Here are some of the signs you may be experiencing PTSD:

  • Intrusive memories. These memories are generally recurrent and distressing. They may involve flashbacks, dreams, or nightmares about the event. You can also have severe physical or emotional reactions if something triggers you or reminds you of the traumatic event.

  • Because being triggered is so distressing, people with PTSD engage in avoidant behaviors and try to avoid thinking or talking about their trauma. They usually avoid places, activities, people, or things that can cause them to remember the event. This avoidant behavior can include keeping themselves extremely busy and distracted with many tasks, aka becoming a workaholic.

  • Negative changes in mood and thinking, including feeling hopeless for the future, having a negative worldview, or negative thoughts about yourself or others.

  • Memory problems, including blocking out or being unable to remember parts of the traumatic event.

  • People experiencing PTSD may feel disconnected and detached from family and friends, and as a result, find it difficult to maintain close relationships.

  • They may lose interest in activities they once enjoyed and find it difficult to experience joy or happiness.

  • They may feel emotionally “numb” or be unable to identify how they feel.

  • People living with PTSD will also experience physical and emotional reactions called arousal symptoms. They may startle easily or be hypervigilant. They may experience difficulty sleeping or concentrating or display irritable or aggressive behavior.

  • They may have feelings of shame and guilt.

If you have any of these symptoms, you should speak to a professional as soon as possible, so you can get the right help and start working towards feeling better.

Ways to calm your nervous system


If you constantly have to be on the go, even if you don’t have unresolved trauma, it’s very likely that your nervous system is in a state of hyperarousal and could still benefit from learning how to relax and calm down. Everyone needs downtime and rest.

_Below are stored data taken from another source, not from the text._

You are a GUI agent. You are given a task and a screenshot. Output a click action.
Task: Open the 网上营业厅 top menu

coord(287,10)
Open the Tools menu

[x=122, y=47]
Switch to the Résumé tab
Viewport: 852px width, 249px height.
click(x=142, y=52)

Here are some techniques to try that can help soothe your nervous system:

  • Yin yoga: Yin yoga is a cooling yoga in which postures are held longer to allow the stretches to reach deeper. This allows your nervous system to calm down more versus taking a traditional yoga class that has standing postures.

  • Restorative yoga: In restorative yoga, props are used to support you, such as blocks, blankets, cushions, and bolsters. (What a concept – allowing yourself to be supported!)